**The exercise**
Copy out the following data line for line, with no changes.

**Material shown**

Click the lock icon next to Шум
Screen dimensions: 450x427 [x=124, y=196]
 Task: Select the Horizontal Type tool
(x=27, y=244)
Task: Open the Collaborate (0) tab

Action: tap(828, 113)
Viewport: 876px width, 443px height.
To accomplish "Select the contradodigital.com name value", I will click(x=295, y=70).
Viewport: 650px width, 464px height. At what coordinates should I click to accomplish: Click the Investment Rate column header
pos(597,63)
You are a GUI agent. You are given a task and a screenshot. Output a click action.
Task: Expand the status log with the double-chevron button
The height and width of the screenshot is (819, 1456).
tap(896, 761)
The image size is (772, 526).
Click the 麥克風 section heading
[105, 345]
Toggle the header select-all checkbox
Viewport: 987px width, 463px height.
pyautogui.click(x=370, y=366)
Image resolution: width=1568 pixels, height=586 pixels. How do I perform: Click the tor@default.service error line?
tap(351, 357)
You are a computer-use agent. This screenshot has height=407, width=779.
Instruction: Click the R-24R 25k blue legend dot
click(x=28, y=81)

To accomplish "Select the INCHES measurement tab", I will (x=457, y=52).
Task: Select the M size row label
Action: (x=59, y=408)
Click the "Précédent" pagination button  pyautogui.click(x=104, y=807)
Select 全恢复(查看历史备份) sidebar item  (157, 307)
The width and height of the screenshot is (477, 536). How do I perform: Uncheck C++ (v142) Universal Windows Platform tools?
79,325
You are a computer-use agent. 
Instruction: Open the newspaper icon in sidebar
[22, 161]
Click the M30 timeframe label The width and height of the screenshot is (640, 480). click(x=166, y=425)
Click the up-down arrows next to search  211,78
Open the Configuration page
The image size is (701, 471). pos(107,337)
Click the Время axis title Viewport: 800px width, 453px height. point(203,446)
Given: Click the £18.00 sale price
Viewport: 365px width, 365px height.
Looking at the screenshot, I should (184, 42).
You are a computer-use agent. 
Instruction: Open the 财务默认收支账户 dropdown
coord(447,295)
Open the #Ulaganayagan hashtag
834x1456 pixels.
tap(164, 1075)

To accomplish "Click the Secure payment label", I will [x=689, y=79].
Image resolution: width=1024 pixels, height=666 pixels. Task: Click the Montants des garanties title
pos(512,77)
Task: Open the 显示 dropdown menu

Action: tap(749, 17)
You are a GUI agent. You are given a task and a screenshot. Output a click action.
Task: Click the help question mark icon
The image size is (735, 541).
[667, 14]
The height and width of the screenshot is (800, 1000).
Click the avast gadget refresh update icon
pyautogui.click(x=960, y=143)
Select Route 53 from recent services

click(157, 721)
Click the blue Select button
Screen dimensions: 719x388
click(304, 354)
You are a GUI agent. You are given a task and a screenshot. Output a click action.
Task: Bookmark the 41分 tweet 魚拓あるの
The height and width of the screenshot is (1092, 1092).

**The output**
Click the lock icon next to Шум
Screen dimensions: 450x427 [x=124, y=196]
 Task: Select the Horizontal Type tool
(x=27, y=244)
Task: Open the Collaborate (0) tab

Action: tap(828, 113)
Viewport: 876px width, 443px height.
To accomplish "Select the contradodigital.com name value", I will click(x=295, y=70).
Viewport: 650px width, 464px height. At what coordinates should I click to accomplish: Click the Investment Rate column header
pos(597,63)
You are a GUI agent. You are given a task and a screenshot. Output a click action.
Task: Expand the status log with the double-chevron button
The height and width of the screenshot is (819, 1456).
tap(896, 761)
The image size is (772, 526).
Click the 麥克風 section heading
[105, 345]
Toggle the header select-all checkbox
Viewport: 987px width, 463px height.
pyautogui.click(x=370, y=366)
Image resolution: width=1568 pixels, height=586 pixels. How do I perform: Click the tor@default.service error line?
tap(351, 357)
You are a computer-use agent. This screenshot has height=407, width=779.
Instruction: Click the R-24R 25k blue legend dot
click(x=28, y=81)

To accomplish "Select the INCHES measurement tab", I will (x=457, y=52).
Task: Select the M size row label
Action: (x=59, y=408)
Click the "Précédent" pagination button  pyautogui.click(x=104, y=807)
Select 全恢复(查看历史备份) sidebar item  (157, 307)
The width and height of the screenshot is (477, 536). How do I perform: Uncheck C++ (v142) Universal Windows Platform tools?
79,325
You are a computer-use agent. 
Instruction: Open the newspaper icon in sidebar
[22, 161]
Click the M30 timeframe label The width and height of the screenshot is (640, 480). click(x=166, y=425)
Click the up-down arrows next to search  211,78
Open the Configuration page
The image size is (701, 471). pos(107,337)
Click the Время axis title Viewport: 800px width, 453px height. point(203,446)
Given: Click the £18.00 sale price
Viewport: 365px width, 365px height.
Looking at the screenshot, I should (184, 42).
You are a computer-use agent. 
Instruction: Open the 财务默认收支账户 dropdown
coord(447,295)
Open the #Ulaganayagan hashtag
834x1456 pixels.
tap(164, 1075)

To accomplish "Click the Secure payment label", I will [x=689, y=79].
Image resolution: width=1024 pixels, height=666 pixels. Task: Click the Montants des garanties title
pos(512,77)
Task: Open the 显示 dropdown menu

Action: tap(749, 17)
You are a GUI agent. You are given a task and a screenshot. Output a click action.
Task: Click the help question mark icon
The image size is (735, 541).
[667, 14]
The height and width of the screenshot is (800, 1000).
Click the avast gadget refresh update icon
pyautogui.click(x=960, y=143)
Select Route 53 from recent services

click(157, 721)
Click the blue Select button
Screen dimensions: 719x388
click(304, 354)
You are a GUI agent. You are given a task and a screenshot. Output a click action.
Task: Bookmark the 41分 tweet 魚拓あるの
The height and width of the screenshot is (1092, 1092).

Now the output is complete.